§ Problem statement
In the records below, copy the line that contains "Χρήσιμες Πληροφορίες (1195, 1451)" and each line after it, word for word, through the last.

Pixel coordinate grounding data
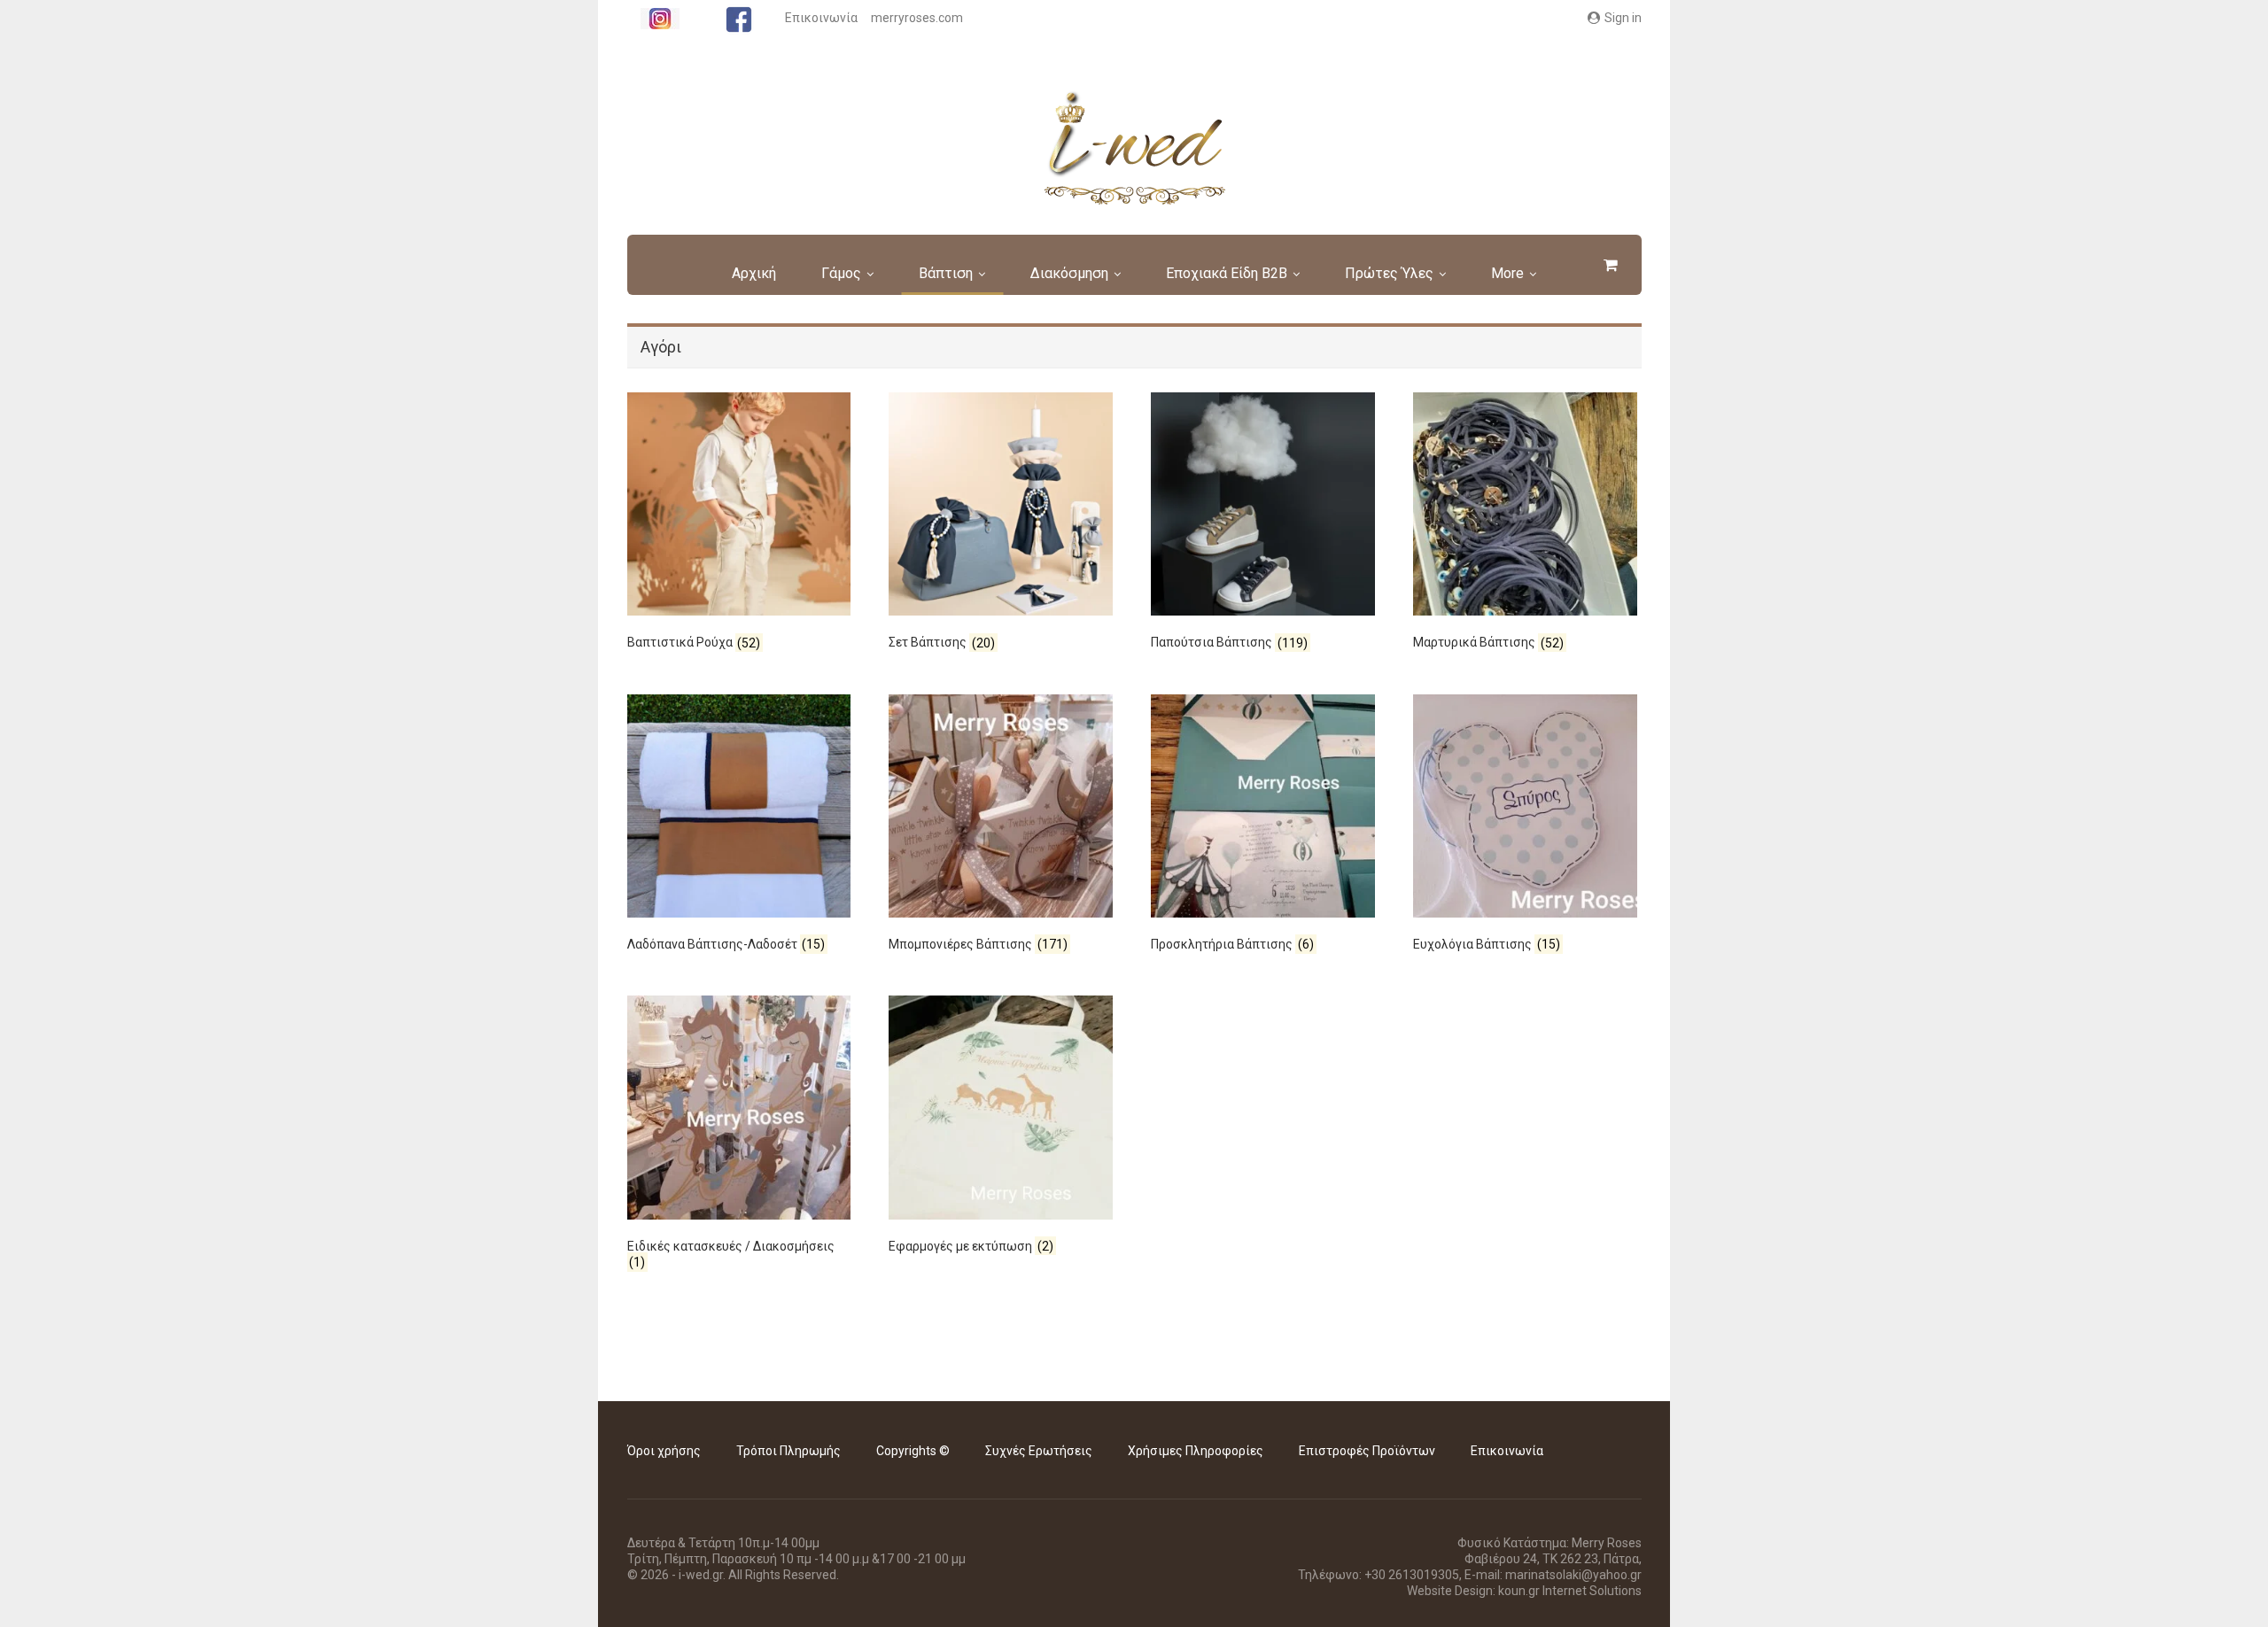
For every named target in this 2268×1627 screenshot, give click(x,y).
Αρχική (754, 273)
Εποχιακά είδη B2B (1226, 273)
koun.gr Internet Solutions (1570, 1591)
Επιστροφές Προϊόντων (1367, 1451)
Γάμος (841, 273)
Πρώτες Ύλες (1389, 273)
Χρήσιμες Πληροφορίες (1195, 1451)
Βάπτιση (946, 273)
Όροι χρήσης (664, 1451)
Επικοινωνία (821, 18)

§ Task output
Χρήσιμες Πληροφορίες (1195, 1451)
Βάπτιση (946, 273)
Όροι χρήσης (664, 1451)
Επικοινωνία (821, 18)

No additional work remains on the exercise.